Jednak nikt nic nie zrobił, bo do mnie zadzwonili dzisiaj.
bo od lat jest Państwo bezprawia
Wygląda na to ze dalej grasują bezprawnie. miesiąc temu odebrałam telefon od miłej starszej pani, która powoływała się na Metropolię Częstochowską i zaoferowała piękny album 400 stron "Z Maryją przez III tysiąclecie", do tego modlitewnik z pieśniami oraz kryształową figurkę matki Bożej poświeconą na Jasnej Górze - wszystko za 59,90. Cena wydawała się atrakcyjna, a ja sądziłam że dzwoni z księgarni metropolitarnej (w której wcześniej zamawiałam książki). Dziś kurier przywiózł to badziewie. Na przesyłce ani w srodku brak nazwy i adresu nadawcy, w książce nie ma nazwy wydawcy. Ksiązka to wydanie garażowe, obrazki nieczytelne na marnym papierze, a modlitewnik okazał się małą broszurką. Oczywiście o kryształowej figurce nie ma mowy, to co przyszło to kawałek szkła wyprodukowany w Chinach w cenie ok. 2,50 zł (sprawdziłam w hurtowni). Rzekomy kurier na krakowskich nr rejestracyjnych powiedział że przesyłka jest z Wydawnictwa Książek Religijnych. Nie mozna odesłac tego badziewia bo nie ma adresu. Sprawę zgłoszę na policję
UWAGA NA telefony z nr 506 287 119 Przed chwilą miałam telefon z tego nr , pani przedstawiła się nazwiskiem Żak i ,że dzwoni z Jasnej Góry, zaoferowała piękny album 400 stron "Z Maryją przez III tysiąclecie", do tego modlitewnik z pieśniami oraz kryształową figurkę Matki Bożej i nową modlitwę do Św.Jana Pawła II , gdy zapytałam skąd ma mój nr telefonu , odpowiedziała,że losowo wybrany .Zapytałam czy ma ta pani stronę internetową , odpowiedziała że nie postawiłam pytanie ,że sprzedaż oczywiście wysyłkowa, potwierdziła Stwierdziłam więc ,że podszywa się pod Jasna Górę ,oczywiście zaprzeczyła i skończyłam rozmowę z naciągaczką nieposzywającą się pod Jasną Górę.WIADOMYM jest że z Jasnej Góry nie dzwonią by oferować książki .UWAŻAJCIE I podawajcie dalej nr tej oszustki.

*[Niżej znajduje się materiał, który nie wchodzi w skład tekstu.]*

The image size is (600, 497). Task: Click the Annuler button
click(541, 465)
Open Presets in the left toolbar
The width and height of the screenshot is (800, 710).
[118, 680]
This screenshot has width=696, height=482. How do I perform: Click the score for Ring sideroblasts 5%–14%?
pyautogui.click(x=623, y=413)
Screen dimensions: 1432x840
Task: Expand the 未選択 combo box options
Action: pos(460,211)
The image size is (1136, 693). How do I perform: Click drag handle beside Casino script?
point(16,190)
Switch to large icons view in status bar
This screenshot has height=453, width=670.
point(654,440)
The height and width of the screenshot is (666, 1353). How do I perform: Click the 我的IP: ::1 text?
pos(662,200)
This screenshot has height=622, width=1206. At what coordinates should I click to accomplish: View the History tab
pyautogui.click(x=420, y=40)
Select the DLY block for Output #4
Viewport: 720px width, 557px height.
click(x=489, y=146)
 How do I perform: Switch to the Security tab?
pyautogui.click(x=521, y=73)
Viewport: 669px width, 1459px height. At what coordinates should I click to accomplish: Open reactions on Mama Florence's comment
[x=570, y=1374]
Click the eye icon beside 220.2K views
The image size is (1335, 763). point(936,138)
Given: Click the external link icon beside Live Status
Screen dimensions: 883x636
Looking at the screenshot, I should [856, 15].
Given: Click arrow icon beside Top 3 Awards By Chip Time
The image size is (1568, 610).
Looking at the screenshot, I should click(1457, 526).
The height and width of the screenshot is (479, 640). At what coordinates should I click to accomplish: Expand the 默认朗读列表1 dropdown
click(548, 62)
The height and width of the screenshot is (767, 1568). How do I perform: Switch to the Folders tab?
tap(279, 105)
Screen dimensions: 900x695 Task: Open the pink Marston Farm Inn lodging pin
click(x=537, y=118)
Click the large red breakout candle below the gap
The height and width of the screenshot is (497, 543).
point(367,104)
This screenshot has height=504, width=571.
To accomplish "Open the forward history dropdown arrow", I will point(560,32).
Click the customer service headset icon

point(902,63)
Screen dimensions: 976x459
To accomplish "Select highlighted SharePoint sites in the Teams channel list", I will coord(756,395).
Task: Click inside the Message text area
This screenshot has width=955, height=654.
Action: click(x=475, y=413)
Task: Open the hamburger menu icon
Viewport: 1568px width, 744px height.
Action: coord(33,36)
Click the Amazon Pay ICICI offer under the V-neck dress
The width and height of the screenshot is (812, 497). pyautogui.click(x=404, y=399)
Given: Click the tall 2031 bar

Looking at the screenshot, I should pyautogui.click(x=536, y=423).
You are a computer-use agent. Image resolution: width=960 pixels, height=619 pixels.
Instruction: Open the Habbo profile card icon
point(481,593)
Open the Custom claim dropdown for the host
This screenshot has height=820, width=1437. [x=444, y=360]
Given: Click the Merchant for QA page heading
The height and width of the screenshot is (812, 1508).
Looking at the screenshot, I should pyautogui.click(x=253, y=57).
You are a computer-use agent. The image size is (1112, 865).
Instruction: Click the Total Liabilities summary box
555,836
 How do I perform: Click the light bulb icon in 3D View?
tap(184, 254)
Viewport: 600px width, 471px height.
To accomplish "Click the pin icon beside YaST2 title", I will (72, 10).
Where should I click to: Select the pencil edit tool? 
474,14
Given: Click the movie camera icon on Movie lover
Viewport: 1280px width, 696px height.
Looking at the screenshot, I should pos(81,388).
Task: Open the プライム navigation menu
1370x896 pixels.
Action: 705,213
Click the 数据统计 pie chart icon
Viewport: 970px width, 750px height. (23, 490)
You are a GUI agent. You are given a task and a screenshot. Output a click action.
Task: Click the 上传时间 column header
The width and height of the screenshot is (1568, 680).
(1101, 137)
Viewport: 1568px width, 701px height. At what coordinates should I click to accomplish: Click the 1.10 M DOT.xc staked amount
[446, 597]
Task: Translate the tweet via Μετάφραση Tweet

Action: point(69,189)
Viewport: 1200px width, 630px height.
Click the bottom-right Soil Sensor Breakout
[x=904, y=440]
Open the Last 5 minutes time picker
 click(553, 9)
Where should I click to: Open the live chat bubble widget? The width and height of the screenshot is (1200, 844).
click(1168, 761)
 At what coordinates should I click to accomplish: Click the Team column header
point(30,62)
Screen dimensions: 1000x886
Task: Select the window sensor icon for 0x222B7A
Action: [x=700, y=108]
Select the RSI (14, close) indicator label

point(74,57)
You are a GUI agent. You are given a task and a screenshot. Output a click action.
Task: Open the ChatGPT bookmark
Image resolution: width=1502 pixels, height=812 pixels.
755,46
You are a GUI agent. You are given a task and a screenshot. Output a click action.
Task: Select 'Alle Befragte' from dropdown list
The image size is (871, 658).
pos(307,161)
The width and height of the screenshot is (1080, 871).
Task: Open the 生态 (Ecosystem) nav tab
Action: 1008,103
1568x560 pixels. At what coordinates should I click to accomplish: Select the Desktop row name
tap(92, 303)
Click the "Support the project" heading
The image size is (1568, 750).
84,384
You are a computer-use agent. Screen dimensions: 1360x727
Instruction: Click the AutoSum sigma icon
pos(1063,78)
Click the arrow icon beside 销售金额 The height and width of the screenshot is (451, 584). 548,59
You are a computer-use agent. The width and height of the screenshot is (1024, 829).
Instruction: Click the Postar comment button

506287017 Identyczna sytuacja tylko z takiego nr telefonu
2020 maj 27 też zostałam oszukana nie chciałam przyjąć książki oszust powiedział że muszę zpłacić za przejazd równowartość czyli 70 zł siedemdziesiąt złoty za przejazd z Częstochowy do Krakowa zapłaciłam .WŻ.